NOC: Pengetahuan: proses penyakit.
Kriteria Hasil:
a. Mengenal tentang penyakit
b. Menjelaskan proses penyakit
c. Menjelaskan penyebab/faktor yang berhubungan
d. Menjelaskan faktor resiko
e. Menjelaskan komplikasi dari penyakit
f. Menjelaskan tanda dan gejala dari penyakit
Ket Skala:
1 = Tidak pernah menunjukkan
2 = Jarang menunjukkan
3 = Kadang menunjukkan
4 = Sering menunjukkan
5 = Selalu menunjukkan
NIC:
a. NIC 1: Health Care Information exchange
1. Identifikasi pemberi pelayanan keperawatan yang lain
2. Identifikasi kemampuan pasien dan keluarga dalam
mengimplementasikan keperawatan setelah penjelasan
3. Jelaskan peran keluarga dalam perawatan yang berkesinambungan
4. Jelaskan program perawatan medik meliputi; diet, pengobatan, dan
latihan.
5. Jelaskan rencana tindakan keperawatan sebelum
mengimplementasikan
b. NIC 2: Health Education
1. Jelaskan faktor internal dan eksternal yang dapat menambah atau
mengurangi dalam perilaku kesehatan.
2. Jelaskan pengaruh kesehatan danperilaku gaya hidup
individu,keluarga/lingkungan.
3. Identifikasi lingkungan yang dibutuhkan dalam program
perawatan.
4. Anjurkan pemberian dukungan dari keluarga dan keluarga untuk
membuat perilaku kondusif.
DAFTAR PUSTAKA
Brunner and Suddarth (2002). Buku Ajar Keperawatan Medikal Bedah. Edisi 8
volume 3, Jakarta. Penerbit Buku Kedokteran EGC.

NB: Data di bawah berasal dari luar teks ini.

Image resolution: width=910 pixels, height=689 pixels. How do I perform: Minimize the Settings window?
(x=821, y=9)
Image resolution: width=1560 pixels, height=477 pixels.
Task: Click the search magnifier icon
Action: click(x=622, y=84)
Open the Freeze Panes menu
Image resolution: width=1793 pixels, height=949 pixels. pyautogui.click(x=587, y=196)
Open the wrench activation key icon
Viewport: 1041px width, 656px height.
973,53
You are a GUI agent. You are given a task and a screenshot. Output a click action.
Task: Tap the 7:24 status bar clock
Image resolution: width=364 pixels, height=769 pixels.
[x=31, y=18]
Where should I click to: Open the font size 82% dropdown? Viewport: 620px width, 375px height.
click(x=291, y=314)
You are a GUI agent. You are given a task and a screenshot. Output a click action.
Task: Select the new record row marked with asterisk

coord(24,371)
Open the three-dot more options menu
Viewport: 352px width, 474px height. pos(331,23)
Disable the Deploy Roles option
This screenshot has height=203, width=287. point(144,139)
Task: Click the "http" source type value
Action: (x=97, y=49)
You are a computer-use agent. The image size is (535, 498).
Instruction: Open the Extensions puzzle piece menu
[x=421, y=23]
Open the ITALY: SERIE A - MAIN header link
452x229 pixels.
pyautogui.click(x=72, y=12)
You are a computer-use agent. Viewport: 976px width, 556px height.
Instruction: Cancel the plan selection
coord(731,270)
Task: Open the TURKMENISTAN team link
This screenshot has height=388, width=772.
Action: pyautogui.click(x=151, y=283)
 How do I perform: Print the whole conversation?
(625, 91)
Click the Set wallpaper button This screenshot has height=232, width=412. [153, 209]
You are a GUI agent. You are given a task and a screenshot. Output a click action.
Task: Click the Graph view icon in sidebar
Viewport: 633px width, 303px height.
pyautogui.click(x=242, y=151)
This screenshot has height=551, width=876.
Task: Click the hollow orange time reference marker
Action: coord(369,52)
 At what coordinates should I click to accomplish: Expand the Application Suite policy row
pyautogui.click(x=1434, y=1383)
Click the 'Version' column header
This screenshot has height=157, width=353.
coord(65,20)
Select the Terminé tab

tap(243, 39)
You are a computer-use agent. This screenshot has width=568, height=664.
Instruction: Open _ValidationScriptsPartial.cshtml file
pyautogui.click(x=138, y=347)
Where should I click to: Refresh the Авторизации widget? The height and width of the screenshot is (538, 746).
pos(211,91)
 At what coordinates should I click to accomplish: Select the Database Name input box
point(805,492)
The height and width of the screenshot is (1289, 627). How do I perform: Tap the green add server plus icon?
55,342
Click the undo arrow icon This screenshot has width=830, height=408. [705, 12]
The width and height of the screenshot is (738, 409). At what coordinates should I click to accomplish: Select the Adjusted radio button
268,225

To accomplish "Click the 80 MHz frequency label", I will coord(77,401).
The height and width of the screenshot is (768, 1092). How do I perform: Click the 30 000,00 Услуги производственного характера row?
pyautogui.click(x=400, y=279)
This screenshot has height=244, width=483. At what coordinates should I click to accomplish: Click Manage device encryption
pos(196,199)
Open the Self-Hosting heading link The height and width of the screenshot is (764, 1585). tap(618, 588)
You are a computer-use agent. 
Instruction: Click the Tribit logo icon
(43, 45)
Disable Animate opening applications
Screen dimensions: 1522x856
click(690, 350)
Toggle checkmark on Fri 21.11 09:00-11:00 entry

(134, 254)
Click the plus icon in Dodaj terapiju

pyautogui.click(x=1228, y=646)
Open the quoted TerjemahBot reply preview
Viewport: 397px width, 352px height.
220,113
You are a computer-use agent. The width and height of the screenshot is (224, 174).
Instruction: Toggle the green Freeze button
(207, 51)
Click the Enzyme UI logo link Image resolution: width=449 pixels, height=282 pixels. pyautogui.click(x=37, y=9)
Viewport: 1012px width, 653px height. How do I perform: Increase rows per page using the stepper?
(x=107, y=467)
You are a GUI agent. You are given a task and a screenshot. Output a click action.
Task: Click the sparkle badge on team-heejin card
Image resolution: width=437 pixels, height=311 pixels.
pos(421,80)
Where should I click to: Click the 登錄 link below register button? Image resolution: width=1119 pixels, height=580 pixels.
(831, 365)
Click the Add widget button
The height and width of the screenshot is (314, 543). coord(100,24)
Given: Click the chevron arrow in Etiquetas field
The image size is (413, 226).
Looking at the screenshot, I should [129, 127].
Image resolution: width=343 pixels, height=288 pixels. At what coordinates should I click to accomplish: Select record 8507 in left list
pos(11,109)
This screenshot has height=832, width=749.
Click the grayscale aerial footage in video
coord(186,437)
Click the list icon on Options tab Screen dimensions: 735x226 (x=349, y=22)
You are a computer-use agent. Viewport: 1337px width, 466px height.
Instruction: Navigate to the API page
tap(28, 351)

Evelyn. C. Pearce (1999). Anatomi dan Fisiologi untuk Paramedis. Cetakan ke-22,
Jakarta. Penerbit PT. Gramedia Pustaka Umum.
Price, Sylvia. A (1995). Patofisiologi : Konsep Klinis Proses-proses Penyakit. Edisi 4 buku
2. Jakarta. Penerbit Buku Kedokteran EGC.